Oh people are for sure. Our far-right party “AfD” functioneers aren’t publicly naming it, but everyone clearly knows they’re having wet dreams about their “fourth Reich”.
While simultaneously being literal spies for China and Russia. And they call themselves patriots. In a movie, I’d call this whole plot unbelievable and dumb.
So I didn’t realize that the snaps logo is an origami bird.
“It was like a piece of self-opening origami, or a rosebud blooming into a rose in just a few seconds. Where just a few moments earlier there had been a smoothly curved black disk, there was now a bird. A bird, hovering there.” - Douglas Adams, describing the Hitchhiker’s Guide, Mk. II, from Mostly Harmless.
That is a very biased claim. It’s like saying that the PS5 is the most successful gaming platform because God Of War: Ragnarök and Ghost Of Tsushima players prefer it over Xbox and PC.
Did they say it’s the most successful project? Because Sony saying that the PS5 is a successful platform because players prefer it over other options doesn’t seem biased at all. It’s just an objective statement of fact
If you go to snapcraft.io, you can see snap being installed on many other distributions other than Ubuntu. It will not show you the exact numbers, but people willingly install it on their machines. I think that’s successful.
I don’t think “there exists an unknown number of non-Ubuntu machines with snap installed” is a valid metric when the general sentiment seems to be apathy.

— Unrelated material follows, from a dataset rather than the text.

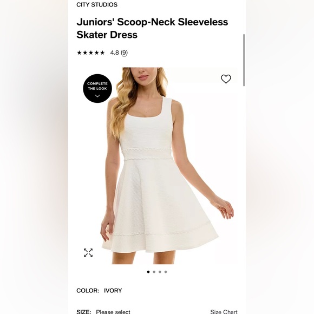The height and width of the screenshot is (314, 314).
Task: Click the third rating star
Action: coord(91,53)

It’s popular for the same reason Internet Explorer was popular – it’s forcibly installed with the default OS.
If the numbers were favorable, Canonical would release them.
What is the “general sentiment” tho? Sure, on Lemmy and Reddit communities I usually see people hate Snaps, but that’s just a few thousands of people. Another metric of success could be developers maintaining their software as snaps. You will find that quite a lot of them do so.
I said “apathy”, not “negative”. The people who dislike snap have likely moved to other distributions, and I don’t see any widespread praise considering Ubuntu’s market share within the Linux ecosystem, so the most likely answer is that people either don’t know or don’t care about snap.
Whether or not an application is packaged as a snap is also a poor indication. Most of the software used in Ubuntu still comes from an APT repo, mostly official or sometimes a PPA. Many developers distribute their software exclusively as flatpaks, appimages, or binaries. Shit, Valve even recommends against using the snap version of Steam. By using your standard, snap would be considered an abject failure.
Snap doesn’t really even have as many applications packaged as people think. Snap’s package count is often touted as being much higher than Flatpak’s. However, this is misleading, as Snap allows the inclusion of many command-line interface (CLI) only packages that aren’t well-suited for containerization.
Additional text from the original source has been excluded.